Anti-Human CD22 (Inotuzumab) – Fc Muted™ (C1015-500ug)

CD22 is a sialic-acid-binding immunoglobulin-like lectin (Siglec) that acts as an endocytic receptor1. CD22 mediates intercellular interactions for sialic acid-bearing ligands and modulates B cell activation and antigen receptor signaling2. CD22 is considered an attractive target for conjugated antibody chemotherapeutic development because it is rapidly internalized when bound.

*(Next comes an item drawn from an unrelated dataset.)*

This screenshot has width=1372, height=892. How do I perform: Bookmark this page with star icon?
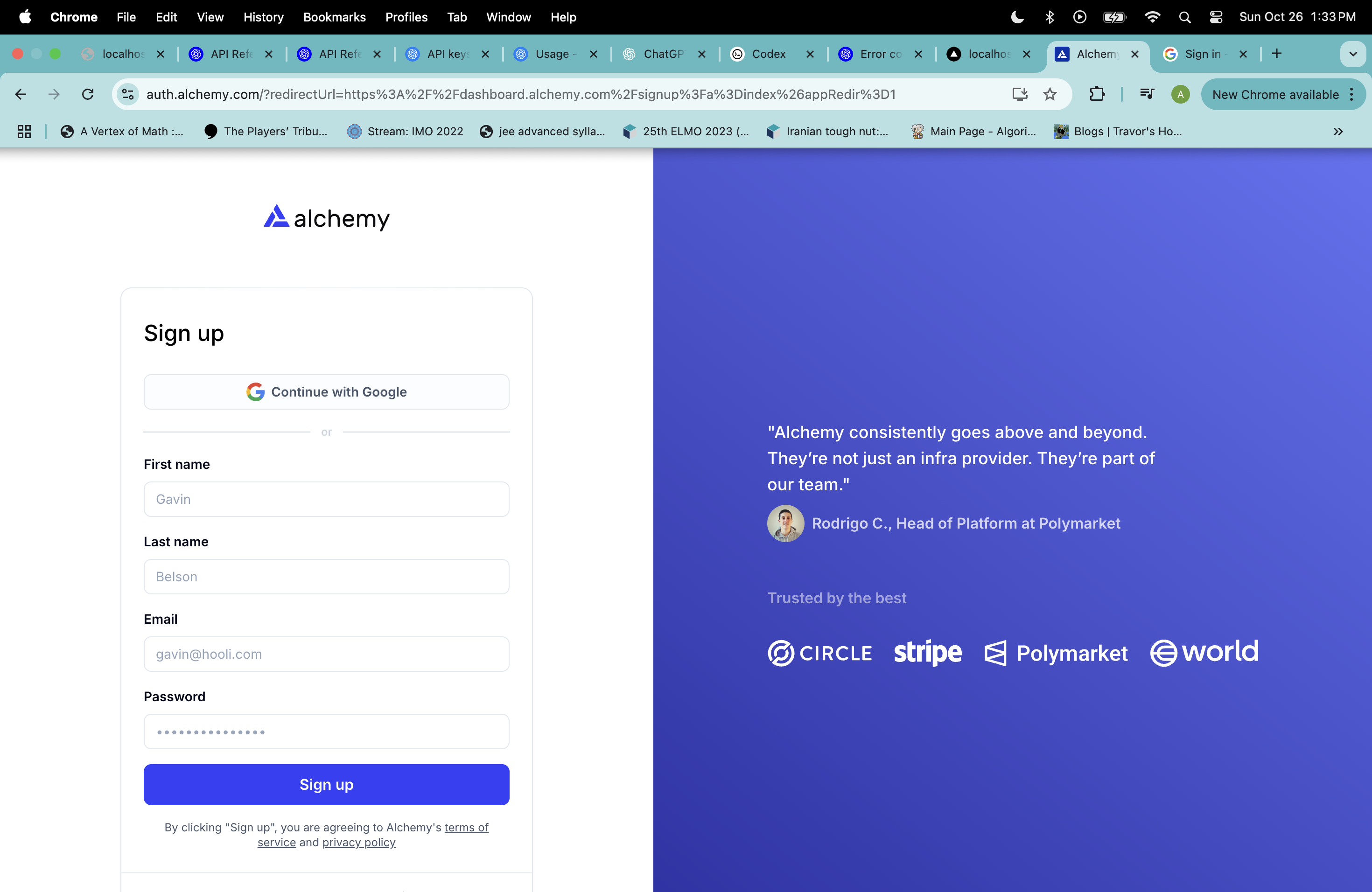click(x=1050, y=94)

N-acetyl-γ-calicheamicin is a potent, natural cytotoxic agent produced by Micromonospora echinospora that induces double-strand DNA breaks and apoptosis in rapidly proliferating cells, independent of cell cycle progression, and is therefore also of interest as a chemotherapeutic agent2. The semisynthetic derivative N-acetyl-γ-calicheamicin dimethyl hydrazide (Calich-DMH; calicheamicin) is used as an enediyne antitumor antibiotic in CD22-based chemotherapy3. Inotuzumab is composed of humanized CD22-directed monoclonal antibody G5/44 covalently attached to Calich-DMH via an acid-cleavable linker2, 4, 5, 6. The acetyl butyrate linker attaches via an amide bond to surface-exposed lysines of G5/44 and is further stabilized by two methyl groups2. When Inotuzumab binds CD22-expressing tumor cells, the inotuzumab-CD22 complex is rapidly internalized and the acidic intracellular environment triggers the release of Calich-DMH6, 7. Calich-DMH then binds to the minor groove of DNA, undergoes a structural change in its enediyne moiety that generates diradicals, and induces double-strand DNA breakage, cell cycle arrest and apoptosis2. Humanized G5/44 was derived from murine m5/44 by grafting the complementarity-determining regions plus key framework residues onto human acceptor frameworks and then expressing in Chinese hamster ovary cells4, 5. The CD22-specific targeting antibody G5/44 carries a S229P mutation in its hinge region that allows it to form stable interchain disulfide bonds and removes the potential for Fab exchange with natural IgG45. Inotuzumab has been approved for the treatment of some patients with CD22-positive B-cell precursor acute lymphoblastic leukaemia6. This research-grade biosimilar is not covalently bound to Calich-DMH.